GOAL OF THE EXERCISE
Once you have located the line containing "ليدز يضم جاستن لأربعة مواسم (1528, 1348)" in the material below, return it exactly along with each line after it through the line containing "About (10, 2497)".

PROVIDED INFORMATION
= = = = =
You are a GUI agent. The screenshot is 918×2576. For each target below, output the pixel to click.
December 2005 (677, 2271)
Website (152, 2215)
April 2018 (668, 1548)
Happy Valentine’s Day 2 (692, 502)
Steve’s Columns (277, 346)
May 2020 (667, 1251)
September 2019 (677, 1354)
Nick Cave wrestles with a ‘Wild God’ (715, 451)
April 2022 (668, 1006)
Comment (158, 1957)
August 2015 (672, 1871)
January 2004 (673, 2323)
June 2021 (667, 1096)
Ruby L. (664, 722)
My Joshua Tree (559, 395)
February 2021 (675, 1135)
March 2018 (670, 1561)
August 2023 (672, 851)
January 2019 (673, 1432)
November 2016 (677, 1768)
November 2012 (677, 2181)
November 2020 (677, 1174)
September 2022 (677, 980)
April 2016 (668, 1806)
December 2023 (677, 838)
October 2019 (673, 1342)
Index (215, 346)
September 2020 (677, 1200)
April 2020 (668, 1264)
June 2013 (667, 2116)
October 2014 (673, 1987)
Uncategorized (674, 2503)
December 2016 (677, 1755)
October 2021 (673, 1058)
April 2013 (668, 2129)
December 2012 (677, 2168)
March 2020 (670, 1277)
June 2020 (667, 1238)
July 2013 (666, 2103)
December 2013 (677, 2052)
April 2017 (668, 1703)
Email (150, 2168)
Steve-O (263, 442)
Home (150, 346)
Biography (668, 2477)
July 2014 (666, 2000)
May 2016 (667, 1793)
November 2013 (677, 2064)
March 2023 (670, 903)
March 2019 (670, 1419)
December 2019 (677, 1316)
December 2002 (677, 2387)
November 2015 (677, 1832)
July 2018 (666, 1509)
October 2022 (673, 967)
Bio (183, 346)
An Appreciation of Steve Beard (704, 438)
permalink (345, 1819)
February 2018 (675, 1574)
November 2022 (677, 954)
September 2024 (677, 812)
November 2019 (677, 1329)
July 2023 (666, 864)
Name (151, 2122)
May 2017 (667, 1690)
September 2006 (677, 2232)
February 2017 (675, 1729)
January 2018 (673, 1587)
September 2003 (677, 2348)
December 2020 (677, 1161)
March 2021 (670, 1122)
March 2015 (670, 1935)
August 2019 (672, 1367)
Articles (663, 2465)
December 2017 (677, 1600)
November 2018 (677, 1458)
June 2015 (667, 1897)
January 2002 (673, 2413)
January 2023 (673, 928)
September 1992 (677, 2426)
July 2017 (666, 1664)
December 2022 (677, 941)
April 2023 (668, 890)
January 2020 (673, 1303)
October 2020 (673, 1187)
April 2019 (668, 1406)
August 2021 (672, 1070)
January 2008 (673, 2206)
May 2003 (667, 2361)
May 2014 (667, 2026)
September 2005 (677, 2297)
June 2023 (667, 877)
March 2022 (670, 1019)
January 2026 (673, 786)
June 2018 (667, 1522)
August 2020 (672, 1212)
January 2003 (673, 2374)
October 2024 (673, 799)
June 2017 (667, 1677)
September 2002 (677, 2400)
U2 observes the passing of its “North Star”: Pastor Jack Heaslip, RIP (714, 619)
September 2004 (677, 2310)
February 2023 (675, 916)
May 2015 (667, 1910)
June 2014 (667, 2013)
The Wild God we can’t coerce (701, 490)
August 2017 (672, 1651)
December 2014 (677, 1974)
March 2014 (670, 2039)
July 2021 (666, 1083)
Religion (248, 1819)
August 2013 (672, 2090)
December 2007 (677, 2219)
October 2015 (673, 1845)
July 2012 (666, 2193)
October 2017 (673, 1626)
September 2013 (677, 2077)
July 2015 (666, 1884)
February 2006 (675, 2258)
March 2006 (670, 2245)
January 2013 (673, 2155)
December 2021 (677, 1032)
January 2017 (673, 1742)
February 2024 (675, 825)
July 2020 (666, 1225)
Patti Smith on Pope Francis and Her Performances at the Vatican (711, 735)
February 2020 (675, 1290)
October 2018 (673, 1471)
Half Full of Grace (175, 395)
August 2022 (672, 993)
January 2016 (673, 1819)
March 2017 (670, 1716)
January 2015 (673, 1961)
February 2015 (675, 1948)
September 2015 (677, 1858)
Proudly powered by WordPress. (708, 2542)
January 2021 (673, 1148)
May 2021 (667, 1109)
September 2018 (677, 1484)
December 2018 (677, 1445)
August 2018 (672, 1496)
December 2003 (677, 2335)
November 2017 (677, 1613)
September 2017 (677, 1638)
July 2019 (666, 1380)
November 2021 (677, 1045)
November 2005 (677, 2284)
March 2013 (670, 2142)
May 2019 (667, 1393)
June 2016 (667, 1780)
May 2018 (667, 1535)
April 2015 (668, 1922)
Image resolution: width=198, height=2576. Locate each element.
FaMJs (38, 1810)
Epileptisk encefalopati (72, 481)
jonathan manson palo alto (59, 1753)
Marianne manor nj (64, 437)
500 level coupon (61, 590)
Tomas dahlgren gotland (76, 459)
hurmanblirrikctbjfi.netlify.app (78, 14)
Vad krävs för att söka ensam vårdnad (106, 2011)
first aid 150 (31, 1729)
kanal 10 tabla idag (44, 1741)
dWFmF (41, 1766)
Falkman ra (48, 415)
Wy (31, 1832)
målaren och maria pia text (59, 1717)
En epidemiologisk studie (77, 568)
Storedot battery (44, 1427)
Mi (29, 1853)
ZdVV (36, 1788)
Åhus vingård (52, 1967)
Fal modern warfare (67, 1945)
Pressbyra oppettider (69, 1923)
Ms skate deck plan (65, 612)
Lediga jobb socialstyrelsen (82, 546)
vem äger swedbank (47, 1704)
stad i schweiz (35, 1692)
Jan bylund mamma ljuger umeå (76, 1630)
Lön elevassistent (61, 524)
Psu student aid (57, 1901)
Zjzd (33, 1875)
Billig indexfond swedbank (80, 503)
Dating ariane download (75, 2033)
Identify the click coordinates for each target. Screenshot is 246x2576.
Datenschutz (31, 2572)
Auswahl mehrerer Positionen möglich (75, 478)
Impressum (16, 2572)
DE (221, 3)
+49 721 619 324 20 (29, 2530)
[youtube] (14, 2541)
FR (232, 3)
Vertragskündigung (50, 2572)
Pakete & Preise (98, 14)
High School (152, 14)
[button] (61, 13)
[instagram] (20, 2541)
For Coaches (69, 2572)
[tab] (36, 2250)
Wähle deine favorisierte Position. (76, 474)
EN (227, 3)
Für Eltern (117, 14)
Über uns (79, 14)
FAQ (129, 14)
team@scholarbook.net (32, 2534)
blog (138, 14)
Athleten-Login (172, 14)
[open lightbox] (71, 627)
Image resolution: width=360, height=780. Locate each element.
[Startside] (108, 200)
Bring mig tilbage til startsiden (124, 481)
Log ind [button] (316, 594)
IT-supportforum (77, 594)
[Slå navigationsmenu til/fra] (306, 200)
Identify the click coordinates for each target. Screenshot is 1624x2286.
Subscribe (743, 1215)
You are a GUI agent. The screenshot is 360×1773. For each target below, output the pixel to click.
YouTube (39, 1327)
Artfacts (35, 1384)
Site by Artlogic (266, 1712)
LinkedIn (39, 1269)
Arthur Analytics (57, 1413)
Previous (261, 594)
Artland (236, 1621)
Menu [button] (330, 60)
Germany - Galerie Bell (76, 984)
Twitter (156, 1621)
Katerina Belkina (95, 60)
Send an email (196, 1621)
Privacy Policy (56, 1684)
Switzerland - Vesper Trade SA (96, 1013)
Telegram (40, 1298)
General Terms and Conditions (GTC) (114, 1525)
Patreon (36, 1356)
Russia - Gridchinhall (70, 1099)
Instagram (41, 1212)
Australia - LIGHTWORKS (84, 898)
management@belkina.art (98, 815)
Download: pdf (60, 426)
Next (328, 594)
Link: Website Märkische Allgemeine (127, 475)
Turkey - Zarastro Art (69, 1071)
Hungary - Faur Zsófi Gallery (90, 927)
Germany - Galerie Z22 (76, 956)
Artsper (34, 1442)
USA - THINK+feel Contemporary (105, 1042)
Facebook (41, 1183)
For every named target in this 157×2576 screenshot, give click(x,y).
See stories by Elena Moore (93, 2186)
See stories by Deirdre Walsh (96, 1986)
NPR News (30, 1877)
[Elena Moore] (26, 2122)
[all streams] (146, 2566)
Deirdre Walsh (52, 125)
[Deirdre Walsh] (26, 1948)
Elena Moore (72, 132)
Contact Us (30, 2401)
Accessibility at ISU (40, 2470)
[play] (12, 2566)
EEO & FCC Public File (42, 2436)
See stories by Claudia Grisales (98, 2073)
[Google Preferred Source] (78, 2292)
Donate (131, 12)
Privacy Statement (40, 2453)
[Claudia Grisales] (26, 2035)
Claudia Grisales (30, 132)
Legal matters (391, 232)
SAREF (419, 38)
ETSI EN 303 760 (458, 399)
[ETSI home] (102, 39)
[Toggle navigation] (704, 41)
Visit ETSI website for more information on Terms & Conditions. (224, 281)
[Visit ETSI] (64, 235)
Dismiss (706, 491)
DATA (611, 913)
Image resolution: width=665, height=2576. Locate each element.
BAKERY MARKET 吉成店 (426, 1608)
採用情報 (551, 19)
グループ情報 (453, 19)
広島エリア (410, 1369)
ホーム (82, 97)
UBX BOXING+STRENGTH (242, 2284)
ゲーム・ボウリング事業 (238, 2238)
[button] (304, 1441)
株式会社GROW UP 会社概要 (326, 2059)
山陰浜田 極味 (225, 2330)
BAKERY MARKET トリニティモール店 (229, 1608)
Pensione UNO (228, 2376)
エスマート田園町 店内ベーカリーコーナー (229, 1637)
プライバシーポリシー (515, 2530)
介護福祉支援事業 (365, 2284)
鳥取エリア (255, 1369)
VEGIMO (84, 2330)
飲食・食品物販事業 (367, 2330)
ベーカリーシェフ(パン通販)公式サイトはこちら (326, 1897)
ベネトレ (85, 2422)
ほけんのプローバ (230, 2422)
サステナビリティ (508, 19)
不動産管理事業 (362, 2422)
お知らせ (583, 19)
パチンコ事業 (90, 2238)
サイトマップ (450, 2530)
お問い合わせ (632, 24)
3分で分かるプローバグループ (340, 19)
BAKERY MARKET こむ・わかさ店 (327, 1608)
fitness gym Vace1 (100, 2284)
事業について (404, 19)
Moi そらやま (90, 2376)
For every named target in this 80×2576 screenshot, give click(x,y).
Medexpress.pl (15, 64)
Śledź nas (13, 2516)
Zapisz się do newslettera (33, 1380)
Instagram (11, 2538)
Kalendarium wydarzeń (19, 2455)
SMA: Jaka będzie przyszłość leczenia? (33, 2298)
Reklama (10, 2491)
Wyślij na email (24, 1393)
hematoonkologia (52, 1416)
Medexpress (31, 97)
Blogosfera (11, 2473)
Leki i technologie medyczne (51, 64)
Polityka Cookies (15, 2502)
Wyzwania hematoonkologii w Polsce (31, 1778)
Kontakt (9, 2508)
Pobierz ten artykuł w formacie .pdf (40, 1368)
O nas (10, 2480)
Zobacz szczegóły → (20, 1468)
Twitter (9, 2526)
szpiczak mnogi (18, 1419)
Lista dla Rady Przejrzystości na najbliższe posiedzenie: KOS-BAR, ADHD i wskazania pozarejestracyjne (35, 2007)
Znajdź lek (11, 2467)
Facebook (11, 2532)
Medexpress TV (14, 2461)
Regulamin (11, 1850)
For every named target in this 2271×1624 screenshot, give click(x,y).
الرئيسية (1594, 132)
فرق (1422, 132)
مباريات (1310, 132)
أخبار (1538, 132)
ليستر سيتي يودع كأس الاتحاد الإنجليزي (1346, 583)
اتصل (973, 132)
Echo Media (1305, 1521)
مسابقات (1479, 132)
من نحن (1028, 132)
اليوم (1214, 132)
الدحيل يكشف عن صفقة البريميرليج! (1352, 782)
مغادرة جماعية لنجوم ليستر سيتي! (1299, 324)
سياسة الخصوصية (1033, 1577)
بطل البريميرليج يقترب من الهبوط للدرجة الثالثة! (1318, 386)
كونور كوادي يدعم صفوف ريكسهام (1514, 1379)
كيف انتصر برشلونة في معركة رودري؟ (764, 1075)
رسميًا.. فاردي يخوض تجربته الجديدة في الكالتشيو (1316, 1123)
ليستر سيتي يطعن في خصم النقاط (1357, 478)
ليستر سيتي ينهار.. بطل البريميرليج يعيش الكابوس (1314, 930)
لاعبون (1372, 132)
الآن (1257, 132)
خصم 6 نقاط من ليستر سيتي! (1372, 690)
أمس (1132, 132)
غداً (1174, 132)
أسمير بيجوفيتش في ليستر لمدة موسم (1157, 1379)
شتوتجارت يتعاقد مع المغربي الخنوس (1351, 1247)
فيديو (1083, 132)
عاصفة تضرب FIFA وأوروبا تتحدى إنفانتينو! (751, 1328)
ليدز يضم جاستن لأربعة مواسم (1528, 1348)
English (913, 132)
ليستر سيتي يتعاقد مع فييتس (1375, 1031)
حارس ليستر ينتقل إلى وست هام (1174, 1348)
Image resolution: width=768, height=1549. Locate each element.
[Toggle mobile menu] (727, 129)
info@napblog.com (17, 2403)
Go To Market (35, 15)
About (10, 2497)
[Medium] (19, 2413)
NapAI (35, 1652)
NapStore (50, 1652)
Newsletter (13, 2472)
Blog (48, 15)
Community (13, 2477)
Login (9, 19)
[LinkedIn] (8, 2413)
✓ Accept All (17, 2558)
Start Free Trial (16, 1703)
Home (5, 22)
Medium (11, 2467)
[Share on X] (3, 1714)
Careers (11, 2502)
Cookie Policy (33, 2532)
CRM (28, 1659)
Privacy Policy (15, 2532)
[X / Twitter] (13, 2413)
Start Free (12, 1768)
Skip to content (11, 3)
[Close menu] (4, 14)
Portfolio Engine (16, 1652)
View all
= = = = =
ANSWER TO THE EXERCISE
ليدز يضم جاستن لأربعة مواسم (1528, 1348)
English (913, 132)
ليستر سيتي يتعاقد مع فييتس (1375, 1031)
حارس ليستر ينتقل إلى وست هام (1174, 1348)
Image resolution: width=768, height=1549. Locate each element.
[Toggle mobile menu] (727, 129)
info@napblog.com (17, 2403)
Go To Market (35, 15)
About (10, 2497)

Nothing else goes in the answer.